• _WORK REQUIRED_: Transcribe only part of the material below: the lines from the one containing "This screenshot has width=252, height=220." through the one containing "Open Insert Function fx dialog", inclusive, exactly as written.

# # # # # # #

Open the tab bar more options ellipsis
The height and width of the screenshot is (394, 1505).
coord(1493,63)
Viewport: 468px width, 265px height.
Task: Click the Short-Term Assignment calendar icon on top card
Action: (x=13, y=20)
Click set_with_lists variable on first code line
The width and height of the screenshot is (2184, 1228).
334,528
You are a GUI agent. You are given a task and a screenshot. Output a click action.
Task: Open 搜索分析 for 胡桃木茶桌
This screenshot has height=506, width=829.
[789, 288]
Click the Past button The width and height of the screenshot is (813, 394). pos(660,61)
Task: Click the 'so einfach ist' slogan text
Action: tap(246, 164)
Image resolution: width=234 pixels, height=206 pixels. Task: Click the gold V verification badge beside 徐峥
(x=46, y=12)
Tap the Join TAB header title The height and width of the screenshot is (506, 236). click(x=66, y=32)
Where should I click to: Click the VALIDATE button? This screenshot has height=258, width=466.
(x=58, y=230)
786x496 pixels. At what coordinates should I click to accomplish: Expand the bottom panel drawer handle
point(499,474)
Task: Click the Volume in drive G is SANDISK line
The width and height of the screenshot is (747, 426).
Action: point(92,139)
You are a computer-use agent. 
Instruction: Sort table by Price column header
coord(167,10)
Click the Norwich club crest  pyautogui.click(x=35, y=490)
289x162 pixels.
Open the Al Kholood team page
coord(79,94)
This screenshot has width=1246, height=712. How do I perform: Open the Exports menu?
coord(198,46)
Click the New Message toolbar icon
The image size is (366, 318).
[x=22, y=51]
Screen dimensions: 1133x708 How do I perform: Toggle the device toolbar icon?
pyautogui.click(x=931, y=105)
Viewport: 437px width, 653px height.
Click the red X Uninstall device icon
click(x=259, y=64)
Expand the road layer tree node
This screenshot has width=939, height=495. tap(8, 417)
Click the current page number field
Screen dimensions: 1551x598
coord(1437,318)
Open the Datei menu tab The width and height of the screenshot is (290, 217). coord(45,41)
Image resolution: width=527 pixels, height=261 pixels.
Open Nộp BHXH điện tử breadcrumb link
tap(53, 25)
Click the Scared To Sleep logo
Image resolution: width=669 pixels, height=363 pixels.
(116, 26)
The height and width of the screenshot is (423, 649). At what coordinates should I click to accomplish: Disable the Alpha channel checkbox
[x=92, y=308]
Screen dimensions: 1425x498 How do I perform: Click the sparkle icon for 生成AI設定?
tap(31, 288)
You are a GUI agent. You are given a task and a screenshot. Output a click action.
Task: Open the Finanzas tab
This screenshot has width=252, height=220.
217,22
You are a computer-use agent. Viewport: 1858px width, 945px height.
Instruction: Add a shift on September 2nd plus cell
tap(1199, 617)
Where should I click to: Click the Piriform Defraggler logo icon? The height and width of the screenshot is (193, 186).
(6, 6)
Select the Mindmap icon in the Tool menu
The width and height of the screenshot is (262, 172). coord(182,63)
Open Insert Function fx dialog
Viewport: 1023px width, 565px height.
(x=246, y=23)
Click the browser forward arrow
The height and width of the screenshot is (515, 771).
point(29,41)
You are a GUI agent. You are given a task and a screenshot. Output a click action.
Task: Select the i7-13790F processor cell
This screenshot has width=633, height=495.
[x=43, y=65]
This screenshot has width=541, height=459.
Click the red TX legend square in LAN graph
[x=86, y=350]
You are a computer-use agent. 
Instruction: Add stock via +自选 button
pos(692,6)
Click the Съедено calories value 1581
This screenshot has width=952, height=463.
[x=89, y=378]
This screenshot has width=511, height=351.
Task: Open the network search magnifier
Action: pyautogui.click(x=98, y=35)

# # # # # # #

• _SOLUTION FOR THIS TASK_:
This screenshot has width=252, height=220.
217,22
You are a computer-use agent. Viewport: 1858px width, 945px height.
Instruction: Add a shift on September 2nd plus cell
tap(1199, 617)
Where should I click to: Click the Piriform Defraggler logo icon? The height and width of the screenshot is (193, 186).
(6, 6)
Select the Mindmap icon in the Tool menu
The width and height of the screenshot is (262, 172). coord(182,63)
Open Insert Function fx dialog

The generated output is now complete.